What do I know from chai? I’m a small furry mustelid from Tennessee. I went on YouTube and watched Indians make the stuff. Which is so simple, turns out, the easiest video to follow wasn’t even in English.

Per the instructions, take 2 parts water and 1 part whole milk. Bring it to a simmer, add chai, bubble for three minutes, add sugar and done. If you’ve bought a decent chai mix, that’ll make a very fine drink. There are some nice mixes to be had online.

But what’s the fun in that? What I actually do is boil the water by itself first, including any ‘hard’ ingredients like stick cinnamon or cardamom pods that could use a good boilin’. I let that chunder until I remember it’s on the stove. Then I add the milk and any ‘soft’ ingredients: things like tea that shouldn’t boil too long. Let it all come back to a simmer and then strain into a pre-warmed thermos flask with lots of sugar.

Things that really should be in chai: water, milk, tea, cinnamon, cardamom, ginger root, sugar.

Things lots of people put in chai: star anise, cloves, peppercorns, orange peel, nutmeg.

Things that can be put in chai: anything. AN-Y-THING. Any spice you like the taste of, any herbal remedy that wants boiling. I know a herbalist who puts turmeric in it. The only error I’ll admit to so far is hops (fine in an herbal tea, too bitter for a sweet chai).

I stole the image from this article on whether it’s okay to re-use tea. It’s an interesting article (and, from the looks of it, a good American tea supplier). Read it if you care.

Comments


Comment from DurnedYankee
Time: March 5, 2019, 10:44 pm

Re-use Tea?

What are you, skinflint Yankees?!!!!!

“lotta good flavah left in that, don’t throw it out ya damnfool, we ken use it again lateah this evenin”

“Put that in your Gawain Ah-tha!”
Gawain?

OH! Gaiwan – I hate being slysdexic.


Comment from Ric Fan
Time: March 5, 2019, 11:49 pm

Anybody ever taste Mate(?) that Argentinians drink with a metal straw?


Comment from Uncle Al
Time: March 6, 2019, 1:01 am

@Ric Fan – I lived in Argentina for three years as a boy – aged 10 to 12. Yerba mate was all around but nobody would let me try it because I was too young. Coffee was perfectly OK for kids, but not mate.
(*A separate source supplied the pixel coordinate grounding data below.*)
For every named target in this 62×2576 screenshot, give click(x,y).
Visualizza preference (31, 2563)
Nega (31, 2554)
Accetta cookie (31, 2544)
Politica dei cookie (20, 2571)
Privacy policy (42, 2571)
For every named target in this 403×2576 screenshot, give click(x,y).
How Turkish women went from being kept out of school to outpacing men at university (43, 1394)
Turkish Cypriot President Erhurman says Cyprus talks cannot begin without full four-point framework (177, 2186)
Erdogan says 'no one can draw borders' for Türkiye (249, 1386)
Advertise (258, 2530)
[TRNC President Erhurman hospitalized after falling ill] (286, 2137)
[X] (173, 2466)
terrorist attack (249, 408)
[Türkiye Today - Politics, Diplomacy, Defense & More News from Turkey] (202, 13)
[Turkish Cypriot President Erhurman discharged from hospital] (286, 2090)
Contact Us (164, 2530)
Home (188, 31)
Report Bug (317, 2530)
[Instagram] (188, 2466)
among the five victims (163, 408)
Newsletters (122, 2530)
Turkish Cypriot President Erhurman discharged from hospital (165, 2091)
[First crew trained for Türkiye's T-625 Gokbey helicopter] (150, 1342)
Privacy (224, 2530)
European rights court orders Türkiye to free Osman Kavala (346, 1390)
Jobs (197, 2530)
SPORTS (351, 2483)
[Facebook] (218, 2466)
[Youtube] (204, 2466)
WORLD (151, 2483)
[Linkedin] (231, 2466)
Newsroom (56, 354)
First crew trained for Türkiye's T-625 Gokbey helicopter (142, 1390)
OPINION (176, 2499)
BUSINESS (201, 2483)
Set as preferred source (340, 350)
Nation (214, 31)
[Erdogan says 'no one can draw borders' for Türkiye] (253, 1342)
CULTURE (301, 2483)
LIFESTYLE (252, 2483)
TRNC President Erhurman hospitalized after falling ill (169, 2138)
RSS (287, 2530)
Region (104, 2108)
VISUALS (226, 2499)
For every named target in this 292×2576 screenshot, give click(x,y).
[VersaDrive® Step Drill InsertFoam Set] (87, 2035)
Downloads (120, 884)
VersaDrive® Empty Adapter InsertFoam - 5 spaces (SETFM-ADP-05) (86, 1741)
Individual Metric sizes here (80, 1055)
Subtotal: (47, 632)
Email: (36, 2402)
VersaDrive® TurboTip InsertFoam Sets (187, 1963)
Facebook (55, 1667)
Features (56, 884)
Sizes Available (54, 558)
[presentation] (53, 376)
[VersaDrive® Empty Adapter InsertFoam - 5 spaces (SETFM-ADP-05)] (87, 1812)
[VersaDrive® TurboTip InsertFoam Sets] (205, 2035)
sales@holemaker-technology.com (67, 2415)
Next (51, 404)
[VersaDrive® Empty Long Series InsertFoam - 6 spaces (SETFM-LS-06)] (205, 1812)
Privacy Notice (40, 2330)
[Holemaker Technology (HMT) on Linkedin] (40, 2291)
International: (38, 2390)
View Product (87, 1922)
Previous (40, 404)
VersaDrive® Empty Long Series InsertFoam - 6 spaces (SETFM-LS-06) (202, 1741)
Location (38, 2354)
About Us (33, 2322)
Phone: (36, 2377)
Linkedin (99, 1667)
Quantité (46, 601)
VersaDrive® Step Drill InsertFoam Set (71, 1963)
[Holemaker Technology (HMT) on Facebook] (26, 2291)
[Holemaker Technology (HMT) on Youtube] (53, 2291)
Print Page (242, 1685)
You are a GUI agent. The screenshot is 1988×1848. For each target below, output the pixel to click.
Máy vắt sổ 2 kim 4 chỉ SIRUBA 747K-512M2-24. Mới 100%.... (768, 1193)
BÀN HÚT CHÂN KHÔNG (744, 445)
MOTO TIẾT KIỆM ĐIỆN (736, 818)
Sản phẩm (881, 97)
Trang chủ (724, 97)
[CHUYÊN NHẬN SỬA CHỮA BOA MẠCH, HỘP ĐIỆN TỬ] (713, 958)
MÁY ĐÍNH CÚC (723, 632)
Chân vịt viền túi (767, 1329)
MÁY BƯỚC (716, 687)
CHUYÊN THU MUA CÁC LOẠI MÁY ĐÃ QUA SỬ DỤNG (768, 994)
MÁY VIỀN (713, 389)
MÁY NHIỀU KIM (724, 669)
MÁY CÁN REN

I have a mate gourd and a bombilla among my Argentine mementos but they’ve never been used.

Non-Argentines (they drink it in Uruguay and southern Brazil, too) who have drunk it say it is not pleasant and not to their liking at all. I suppose that is why I’ve never made the effort to have any in the almost 60 years since I left Buenos Aires.


Comment from Can’t Hark My Cry
Time: March 6, 2019, 5:30 pm

Thanks, Sweas!


Comment from BJM
Time: March 6, 2019, 6:20 pm

I just don’t like the mouth feel of milk in tea…so no chai for me.

Imma Earl Grey w/ lemon or half Irish breakfast & half English breakfast w/ honey hot tea drinker. I also like blooming flower tea on cold afternoons.


Comment from Steve Skubinna
Time: March 6, 2019, 7:26 pm

After having chai in Indian restaurants overseas a few decades ago (before it became popular in the US) I tried to reverse engineer it. The cinnamon, cardamom and ginger was obvious, but there was something missing.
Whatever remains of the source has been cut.